» Written task
Substitute "scroll handle" for "scrollbar thumb" in the part that opens with the line containing "Click the vertical scrollbar thumb in table" and closes with the line containing "Action: point(960,2331)", and write out only those lines with everything else unchanged. Omit the pictures.

--- start of Source material ---

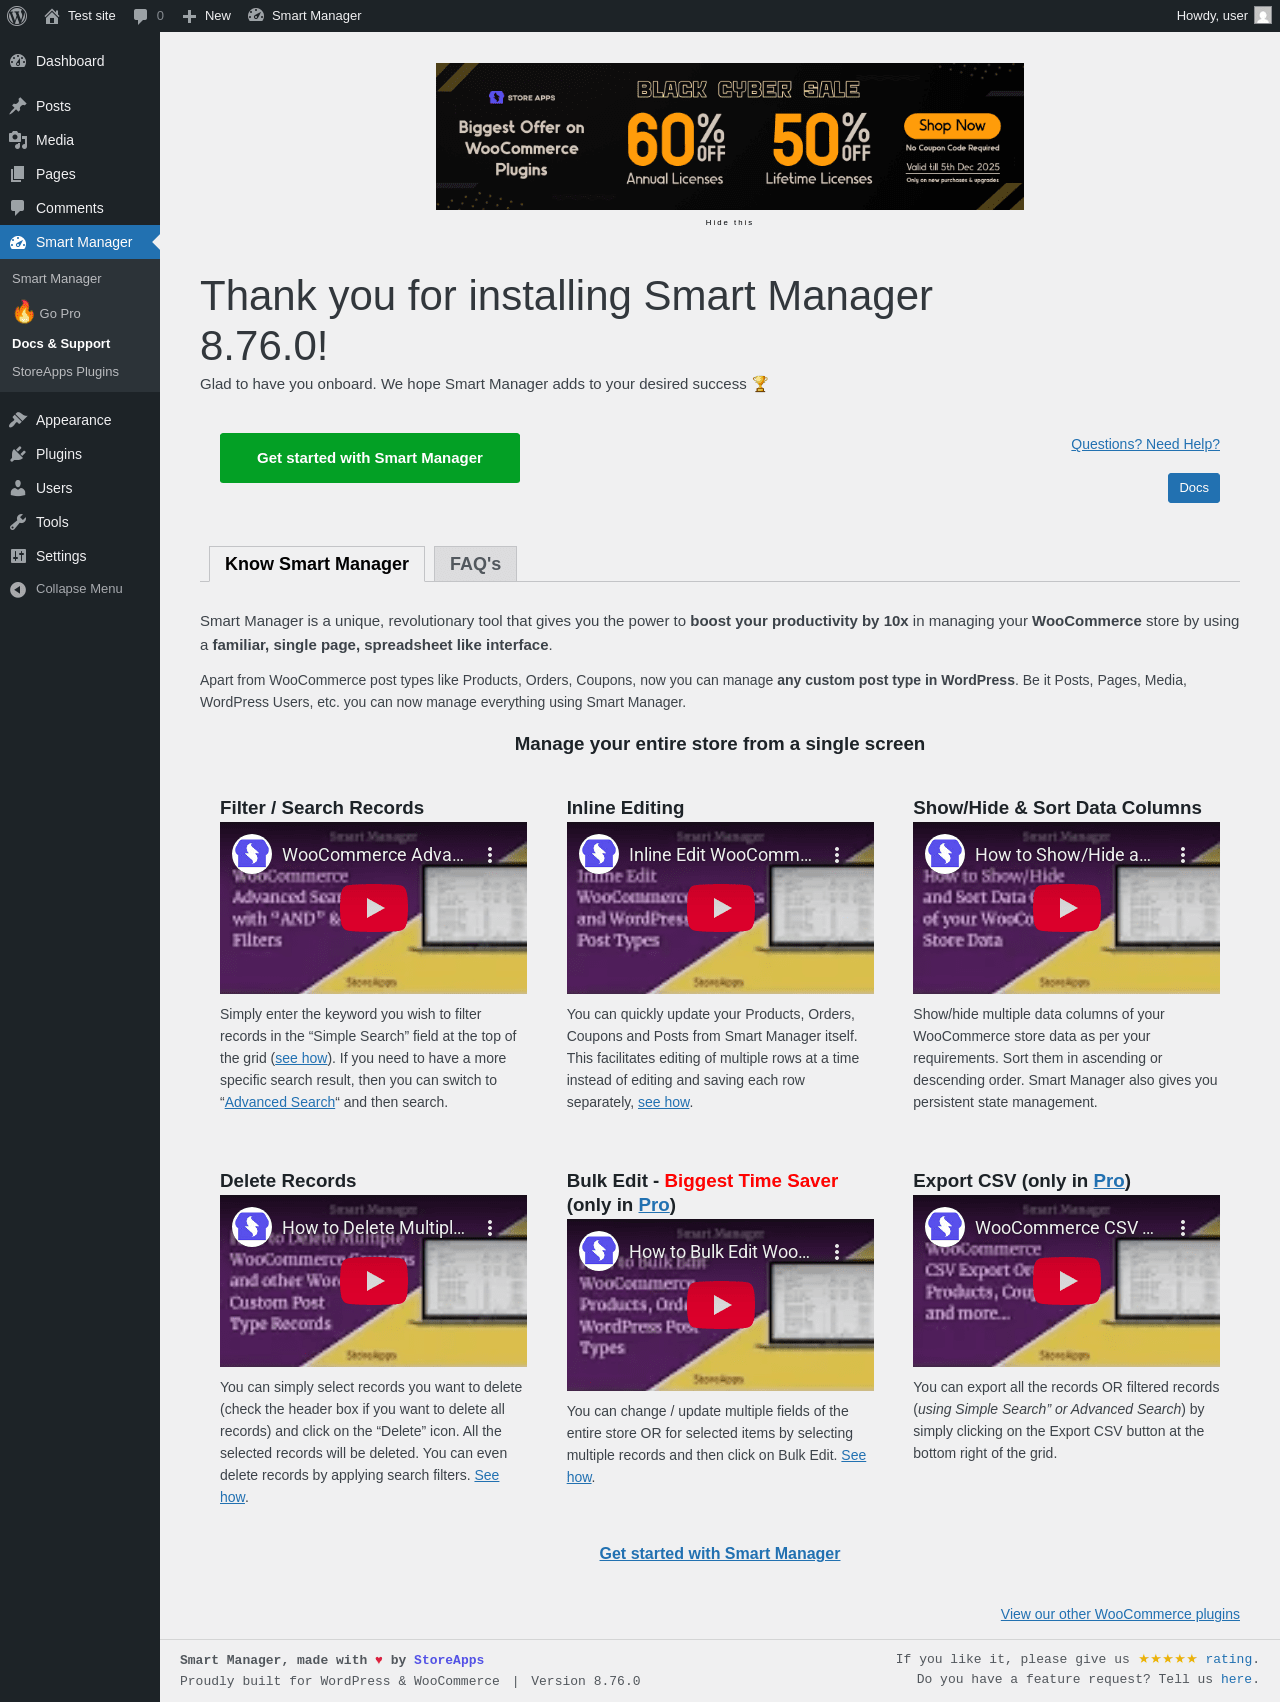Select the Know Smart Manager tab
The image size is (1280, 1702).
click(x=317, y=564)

--- end of Source material ---
--- start of Source material ---

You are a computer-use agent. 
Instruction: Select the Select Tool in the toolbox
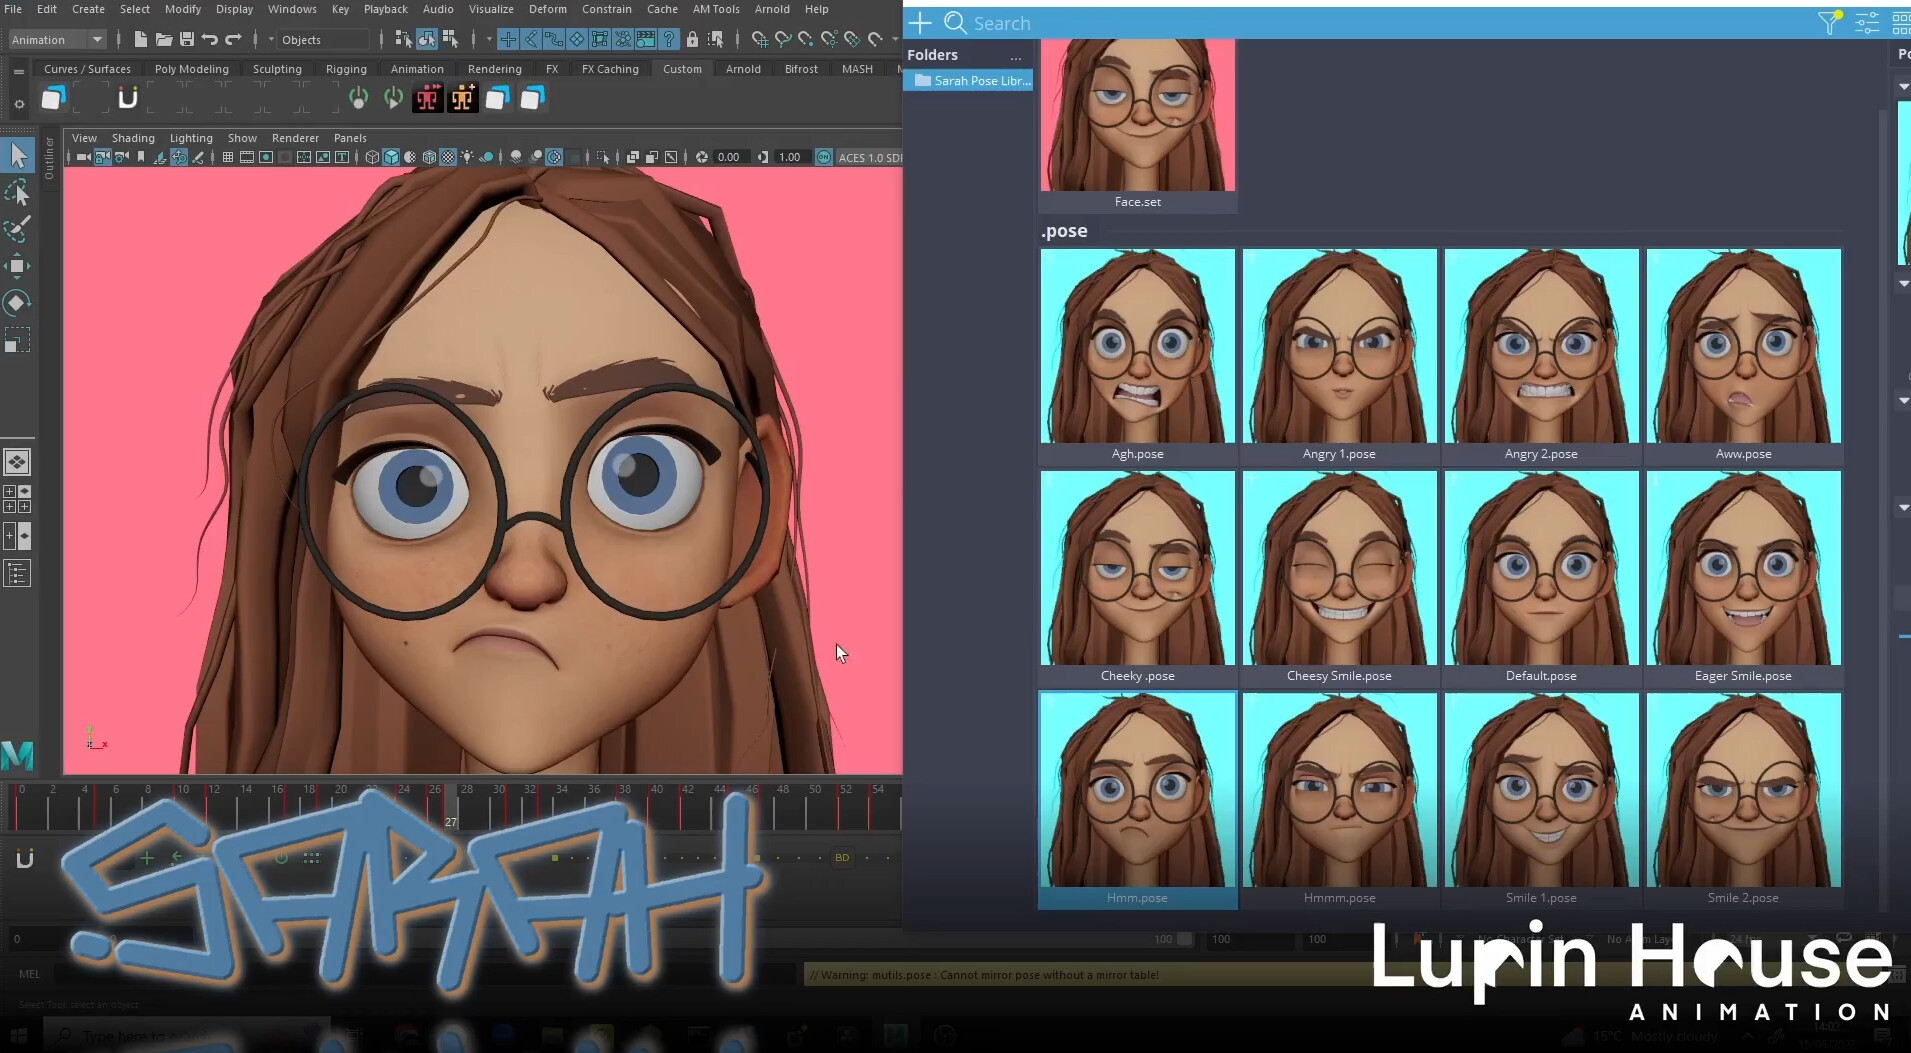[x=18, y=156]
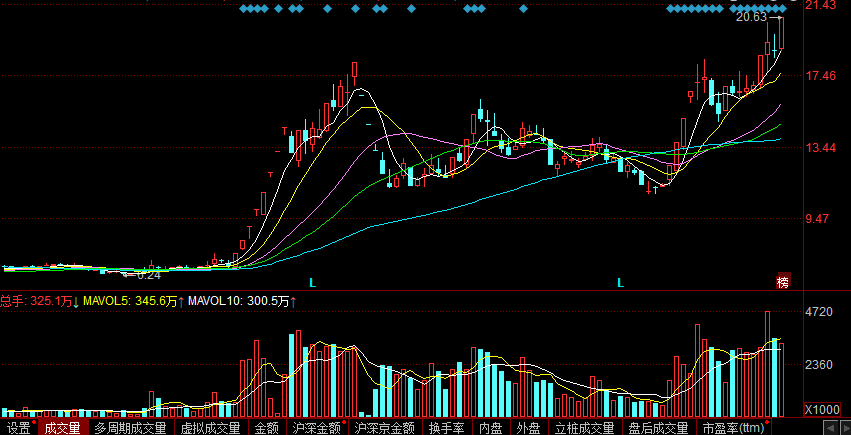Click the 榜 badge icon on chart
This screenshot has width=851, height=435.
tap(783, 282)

--- end of Source material ---
--- start of Source material ---

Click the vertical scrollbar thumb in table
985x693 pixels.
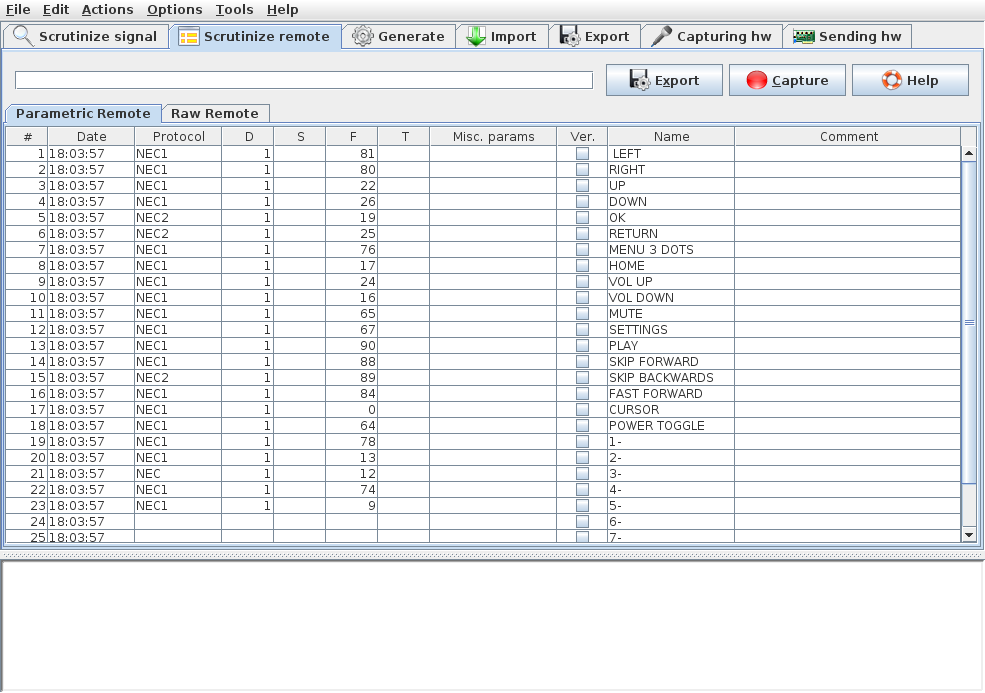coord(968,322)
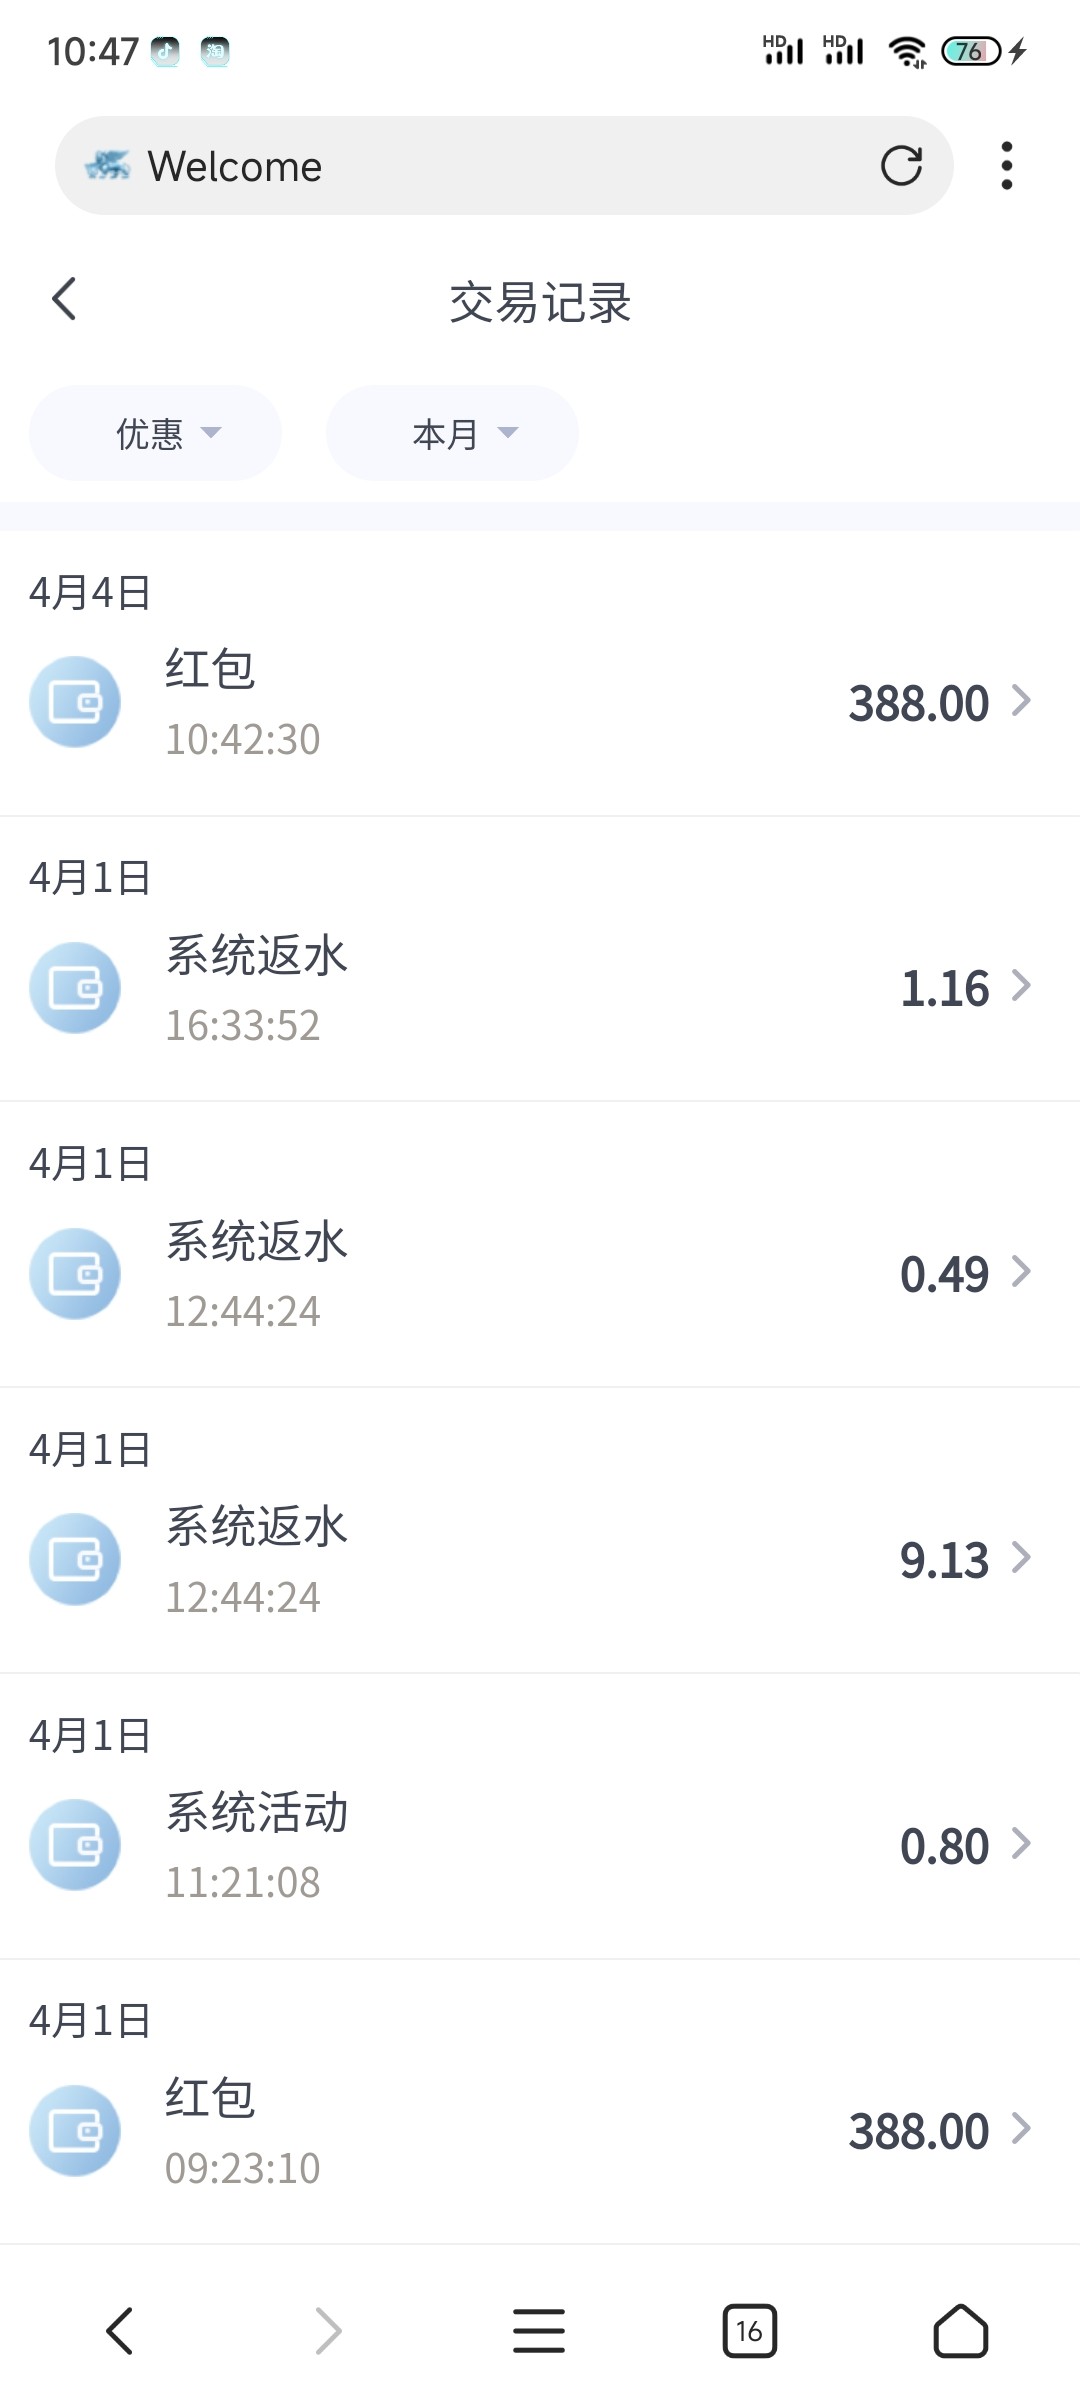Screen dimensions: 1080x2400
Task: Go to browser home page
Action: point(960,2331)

--- end of Source material ---

» Finished exercise
Click the vertical scroll handle in table
985x693 pixels.
coord(968,322)
Screen dimensions: 1080x2400
Task: Go to browser home page
Action: point(960,2331)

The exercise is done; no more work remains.